The suppliant comes to him not exactly as a God, but as the first of men and as holding some special intercourse with the δαίμονες.

A great collection of these medicine-kings, especially of rain and thunder-makers, is to be found in Mr. A. B. Cook’s very remarkable articles on ‘Zeus, Jupiter and the Oak’, published in the Classical Review for 1903, and again in his ‘European Sky God’ in Folk Lore, xv, pp. 371-90. I will run briefly through a few of them.

The clearest of all is Salmoneus. His nature was explained, I believe, partly by M. Salomon Reinach and partly by Miss Jane Harrison. ‘He declared that he was Zeus,’ says Apollodorus (i. 9, 7), ‘and depriving Zeus of his sacrifices bade men offer them to himself. He attached to a chariot leather thongs with bronze caldrons and, trailing them after him, said he was thundering; he tossed blazing torches into the air and said he was lightening.’—So he was; at least, he was doing his best. Mr. Cook shows that he had also some justification for saying that he was Zeus.
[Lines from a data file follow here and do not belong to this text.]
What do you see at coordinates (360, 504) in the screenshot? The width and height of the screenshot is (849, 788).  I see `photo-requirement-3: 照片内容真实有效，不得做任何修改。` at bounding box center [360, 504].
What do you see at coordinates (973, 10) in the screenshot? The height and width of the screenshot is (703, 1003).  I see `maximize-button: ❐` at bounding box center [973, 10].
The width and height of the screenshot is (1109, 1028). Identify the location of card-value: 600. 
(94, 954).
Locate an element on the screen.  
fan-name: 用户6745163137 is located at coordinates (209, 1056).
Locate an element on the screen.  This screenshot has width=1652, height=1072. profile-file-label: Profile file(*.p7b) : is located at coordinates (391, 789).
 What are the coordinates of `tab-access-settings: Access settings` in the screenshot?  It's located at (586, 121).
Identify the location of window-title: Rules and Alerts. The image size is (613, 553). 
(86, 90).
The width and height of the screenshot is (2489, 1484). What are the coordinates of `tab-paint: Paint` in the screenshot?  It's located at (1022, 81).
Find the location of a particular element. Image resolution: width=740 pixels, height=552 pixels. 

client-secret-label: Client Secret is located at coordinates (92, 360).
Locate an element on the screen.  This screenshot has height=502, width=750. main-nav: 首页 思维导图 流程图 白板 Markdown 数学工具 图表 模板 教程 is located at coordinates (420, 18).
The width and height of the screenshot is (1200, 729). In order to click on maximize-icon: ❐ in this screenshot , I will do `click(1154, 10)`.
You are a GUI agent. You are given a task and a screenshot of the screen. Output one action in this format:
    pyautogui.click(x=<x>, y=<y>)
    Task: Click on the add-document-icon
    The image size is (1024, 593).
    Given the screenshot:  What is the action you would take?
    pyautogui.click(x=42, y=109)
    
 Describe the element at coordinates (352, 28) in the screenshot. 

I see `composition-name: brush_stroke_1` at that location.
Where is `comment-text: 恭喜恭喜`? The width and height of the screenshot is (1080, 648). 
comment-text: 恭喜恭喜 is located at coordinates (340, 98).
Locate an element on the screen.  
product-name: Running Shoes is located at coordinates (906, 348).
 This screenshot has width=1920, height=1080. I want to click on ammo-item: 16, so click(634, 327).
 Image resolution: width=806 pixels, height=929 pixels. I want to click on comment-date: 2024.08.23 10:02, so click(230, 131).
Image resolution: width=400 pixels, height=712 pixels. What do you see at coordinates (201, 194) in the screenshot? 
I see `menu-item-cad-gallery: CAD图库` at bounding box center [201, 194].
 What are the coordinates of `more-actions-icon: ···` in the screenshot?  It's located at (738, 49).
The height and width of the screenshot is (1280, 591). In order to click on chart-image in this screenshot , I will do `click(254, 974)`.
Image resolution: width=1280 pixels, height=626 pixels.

For he was an Olympian victor; and thereby became Basileus, or Zeus, of Olympia, and had the thunder-making as part of his official duties.

Almost exactly similar is Remulus Silvius, Remulus ... imitator fulminis, as Ovid calls him. ‘In contempt of the gods he contrived mock thunderbolts and noises like thunder, wherewith he thought to frighten men as though he were a god. But a storm fraught with rain and lightning falling upon his house, and the lake near which it stood swelling in an unusual manner, he was drowned with his whole family.’[52] As with Salmoneus, amid his mock thunder-storms came the real thunder-storm and slew him.